The Millionaire and the Bard: Henry Folger's Obsessive Search for Shakespeare's First Folio
By Andrea Mays
Simon and Schuster May 2015
Read via Netgalley
When William Shakespeare died, many of his plays almost died with him. During the Elizabethan era, plays were not published. They were passed around so the players could memorize them and then they were discarded. A few years later, two of his fellow players decided to gather his plays together in a tribute to their talented friend. The result was the First Folio. Today it is worth millions of dollars but, at the time of publication, it was a unique prize for a few wealthy nobles or contemporaries of Shakespeare to keep in their libraries. 300 years later, an American businessman named William Clay Folger decided to start collecting Shakespeare's plays. He and his wife Emily quietly began to bid on item after item, until they caught the attention and ire of the British. Folger was determined to achieve his dream of an entire library full of Shakespeare's plays and memorabilia, but could he succeed when the British decided that he was stealing their literary treasures?

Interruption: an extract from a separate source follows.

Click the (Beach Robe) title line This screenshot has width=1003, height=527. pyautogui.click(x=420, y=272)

I was an English and Theatre double major in college, so I like to think that I know a fair amount about Shakespeare and his plays. It turns out that I was sort of right. While I enjoyed reading about Shakespeare's life, there was little information that was news to me. But then I read the chapters about the creation of the First Folio and it was some fascinating stuff. Paper was extremely rare and books were often ripped apart and used to bind a new book. Did you know that many Shakespeare lovers just got rid of their First Folios when the Second Folio was published, despite mistakes and omissions in that later edition?
The portions of the book that follow the Folgers are very interesting as well. Andrea Mays brings Emily and William to life, showing their quiet admiration for each other and the beautiful work of Shakespeare. It's not meant to be humorous, but there is something funny about Folger's placid reaction to the angry British literary community. His response was something along the lines of, "Well, I bought them. None of you wanted to bid on them and I had money. So I bought them." He found nothing bizarre about bidding on literary treasures and then putting them in storage, sometimes without even seeing them.

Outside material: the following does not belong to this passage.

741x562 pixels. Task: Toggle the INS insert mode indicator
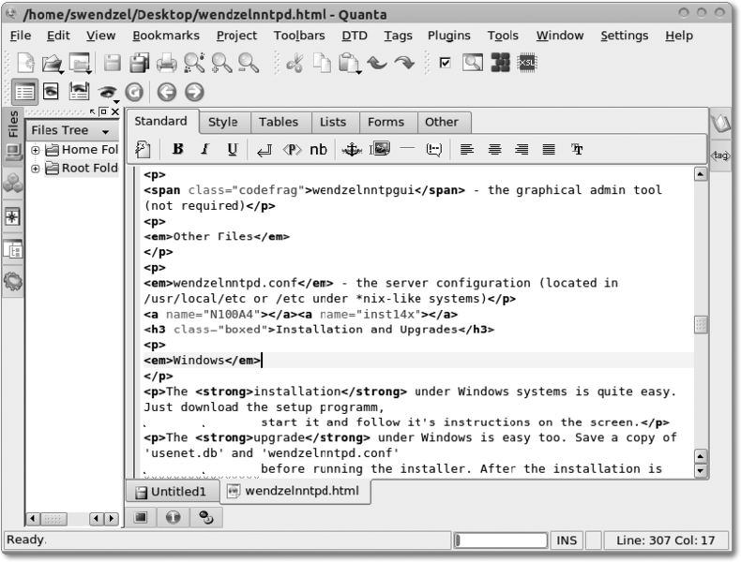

The Millionaire and The Bard is a vital read for anyone who loves Shakespeare and anyone who loves to learn. The reader who picks this book will be treated to new insight about the life and work of the Bard, publishing in the 17th century, and the quiet and determined lives of a couple who loved Shakespeare. I will definitely be making a trip to the Folger Library at some point to see the legacy that Henry and Emily Folger spent a lifetime creating.